Tommaso D'Apice
- Born: 30 June 1988 (age 37)
- Height: 6 ft 0 in (1.83 m)
- Weight: 229 lb (16 st 5 lb; 104 kg)

Rugby union career
- Position: Hooker
- Current team: Zebre

Senior career
- Years: Team / Apps / (Points)
- 2007-2008: Benevento / 12 / (0)
- 2008-2009: Rugby Calvisano / 9 / (5)
- 2009-2011: Rugby Roma / 26 / (15)
- 2011: →Aironi / 2 / (0)
- 2011-2012: Aironi / 10 / (5)
- 2012-2013: Gloucester Rugby / 5 / (0)
- 2013-2018: Zebre / 63 / (30)

International career
- Years: Team / Apps / (Points)
- 2008: Italy Under 20 / 3 / (5)
- 2011−2013: Emerging Italy / 5 / (0)
- 2011–2017: Italy / 13 / (5)
- Correct as of 12 March 2017

= Tommaso D'Apice =

Italy international rugby union player

Tommaso D'Apice (born 30 June 1988) is an Italian rugby union footballer who plays as a hooker.
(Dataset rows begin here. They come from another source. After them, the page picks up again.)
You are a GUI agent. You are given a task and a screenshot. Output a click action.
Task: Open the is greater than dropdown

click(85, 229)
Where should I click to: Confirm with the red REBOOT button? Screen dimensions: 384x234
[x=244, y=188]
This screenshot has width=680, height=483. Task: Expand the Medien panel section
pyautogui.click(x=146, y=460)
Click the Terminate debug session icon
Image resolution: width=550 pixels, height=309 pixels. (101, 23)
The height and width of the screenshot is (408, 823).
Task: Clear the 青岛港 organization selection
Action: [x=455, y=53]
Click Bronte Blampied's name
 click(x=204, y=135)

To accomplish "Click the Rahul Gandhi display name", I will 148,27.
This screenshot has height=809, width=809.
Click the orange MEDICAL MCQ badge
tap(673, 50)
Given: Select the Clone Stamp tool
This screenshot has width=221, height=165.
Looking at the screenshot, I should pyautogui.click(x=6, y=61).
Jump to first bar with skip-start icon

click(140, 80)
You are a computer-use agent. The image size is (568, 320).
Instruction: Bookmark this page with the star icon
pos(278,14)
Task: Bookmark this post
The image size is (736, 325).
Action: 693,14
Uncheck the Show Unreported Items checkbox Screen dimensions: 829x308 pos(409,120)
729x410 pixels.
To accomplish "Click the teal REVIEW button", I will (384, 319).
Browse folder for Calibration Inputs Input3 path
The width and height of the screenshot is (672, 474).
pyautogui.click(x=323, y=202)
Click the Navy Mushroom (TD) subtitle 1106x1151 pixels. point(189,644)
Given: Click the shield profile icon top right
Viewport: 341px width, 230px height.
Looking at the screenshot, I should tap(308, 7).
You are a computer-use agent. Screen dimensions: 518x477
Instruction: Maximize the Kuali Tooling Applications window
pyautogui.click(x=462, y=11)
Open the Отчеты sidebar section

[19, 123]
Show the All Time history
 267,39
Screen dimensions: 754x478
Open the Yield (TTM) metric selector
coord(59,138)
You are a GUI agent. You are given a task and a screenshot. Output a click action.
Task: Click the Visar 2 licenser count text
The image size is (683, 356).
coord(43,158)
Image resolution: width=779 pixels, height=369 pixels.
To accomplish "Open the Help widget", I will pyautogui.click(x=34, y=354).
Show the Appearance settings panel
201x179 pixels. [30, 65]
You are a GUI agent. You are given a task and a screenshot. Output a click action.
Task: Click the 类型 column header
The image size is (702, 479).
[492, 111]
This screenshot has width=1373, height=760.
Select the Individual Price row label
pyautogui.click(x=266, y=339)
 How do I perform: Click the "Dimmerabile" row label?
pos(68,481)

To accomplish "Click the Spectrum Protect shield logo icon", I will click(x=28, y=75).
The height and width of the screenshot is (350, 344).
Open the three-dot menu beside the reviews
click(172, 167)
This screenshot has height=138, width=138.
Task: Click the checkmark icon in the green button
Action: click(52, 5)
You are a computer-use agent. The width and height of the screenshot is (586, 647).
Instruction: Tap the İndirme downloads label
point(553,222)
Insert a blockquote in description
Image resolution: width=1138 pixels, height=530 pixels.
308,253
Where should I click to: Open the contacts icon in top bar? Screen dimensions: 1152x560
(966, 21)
D'Apice was part of the Italian squad at the 2011 Rugby World Cup and joined Aironi after the tournament. After Aironi were disbanded he joined Gloucester Rugby. Following his departure from Gloucester, Tommaso D Apice has signed a contract to return to Italy to join Zebre for the new season.